Преодолей себя
Шрифт:
Он приподнял от подушки голову, как бы подчеркивая этим жестом свое физическое здоровье. Голова держалась слабо, а забинтованное лицо горело от боли, и он опустился снова на жестковатую подушку.
— Лучше бы умереть,— сказал он с мольбой в голосе.
Хирург, повидавший всякого за годы войны, вдруг растерялся, не знал, как поступить.
Вернее, знал, что только немедленная операция может спасти человеку жизнь.
— Если не сделаем операцию — умрете,— уже строго предупредил доктор.
— Ладно, делайте,— неожиданно согласился Федор.

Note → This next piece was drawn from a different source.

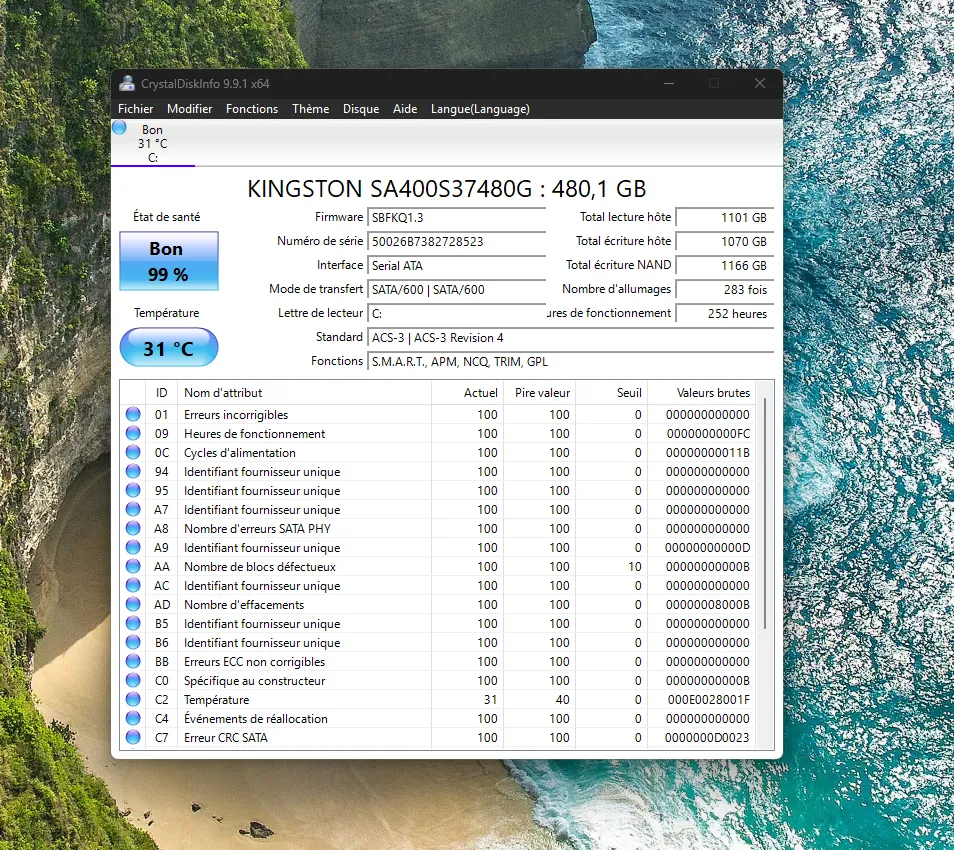The width and height of the screenshot is (954, 850).
Task: Click status orb for Cycles d'alimentation row
Action: tap(133, 452)
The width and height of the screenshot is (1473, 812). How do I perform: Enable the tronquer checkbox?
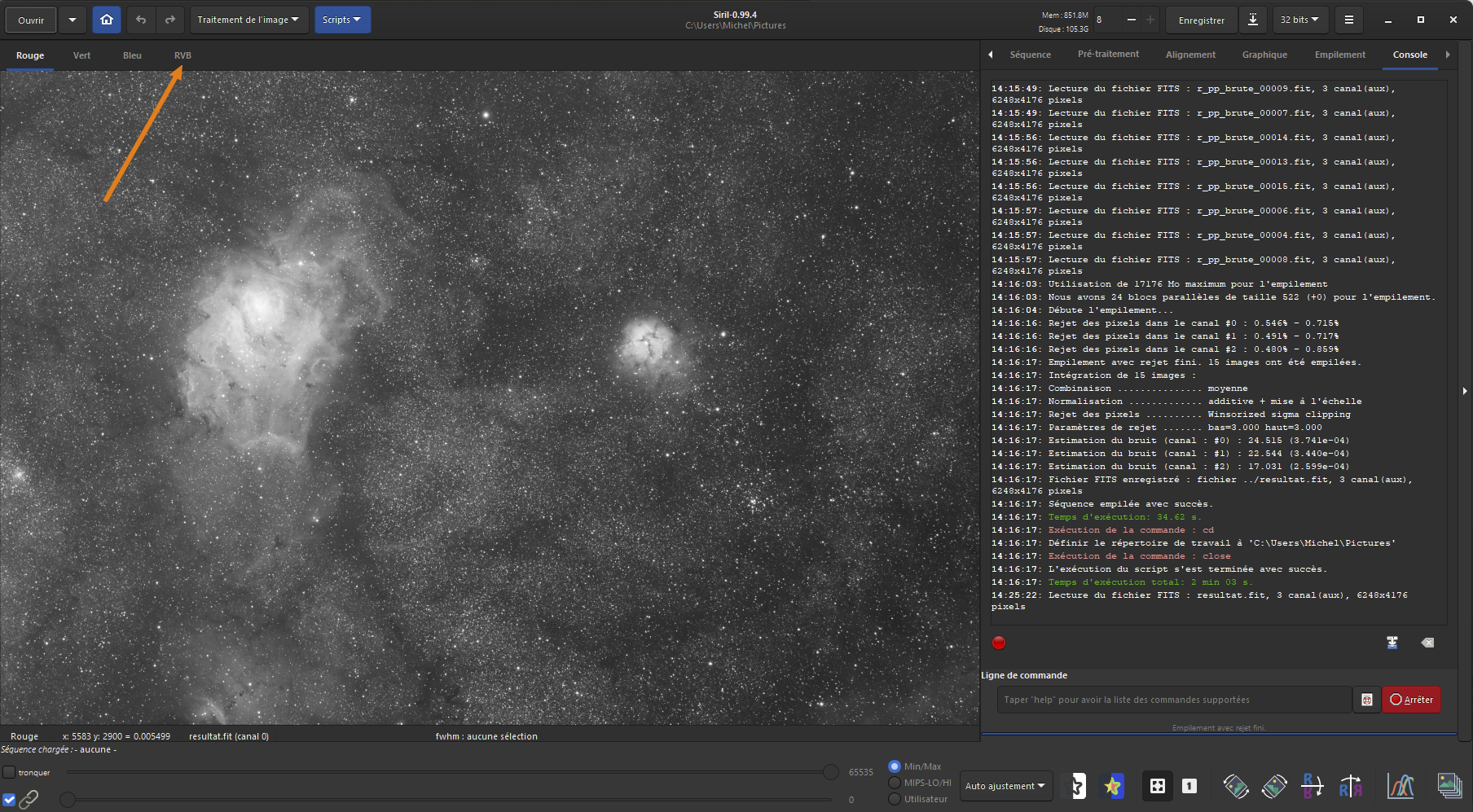pos(9,772)
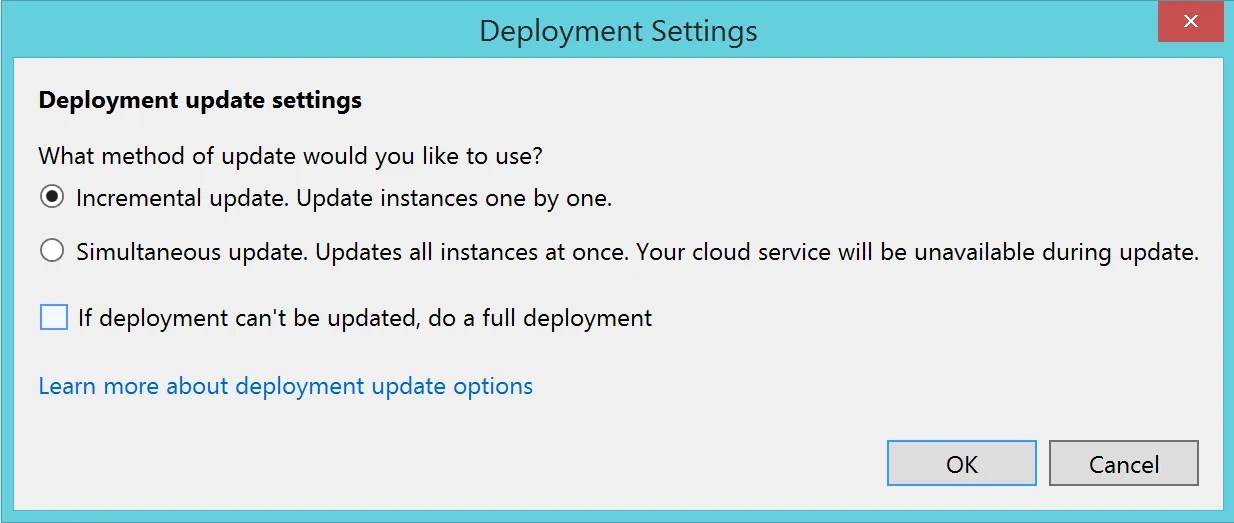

Сестра освободила нос от бинтов, потом положила на лицо марлевую маску и приказали считать до ста. Он считал, а в голове дзинькало и отсчитывалось с каждой секундой: «Настя, Настя, Настя...» Глаза
Проснулся ночью. В ушах позванивало, слегка тошнило. Один глаз был освобожден от повязки, и он открыл его, к удивлению своему, понял, что видит. Это обрадовало, он даже слегка застонал от радости, но боль сковала снова, и он стиснул зубы. Увидел на столе керосиновую лампу, слабый свет от нее падал пепельной синью на лежавших больных, покрытых простынями, на стол, на окна, на занавески. Посмотрел на потолок — он тоже был синим и, казалось, немного покачивался. Кто-то из раненых глухо стонал. Федор смахнул простыню. Руки были забинтованы, и сквозь белоснежность бинта кой-где проступала багровая сукровица. В пальцах чувствовалось покалывание множества мельчайших иголочек, и ладони покалывало, и кисти рук чем-то невидимым скручивало и давило. Федор пытался разжать пальцы левой руки, но не мог, они, несмотря на его усилия, оставались в неизменном состоянии. На правой — большой и указательный повиновались ему, они были забинтованы в неволю, но чувствовалось, что живые. «Два на правой целы, и то ладно»,— подумал и снова испугался: почему кажутся целыми те пальцы, которых нет? Почему? Он приподнял голову и неестественно громко крикнул:
— Люди, где вы?! Помогите!
Больные стали просыпаться. Кто смотрел на Федора серьезно, кто с удивлением. Не сошел ли человек с ума, подумали о нем.
Пришла сестра.
— Что случилось? — спросила.
— Руки чувствую. Пальцы — вот на левой, а их нет.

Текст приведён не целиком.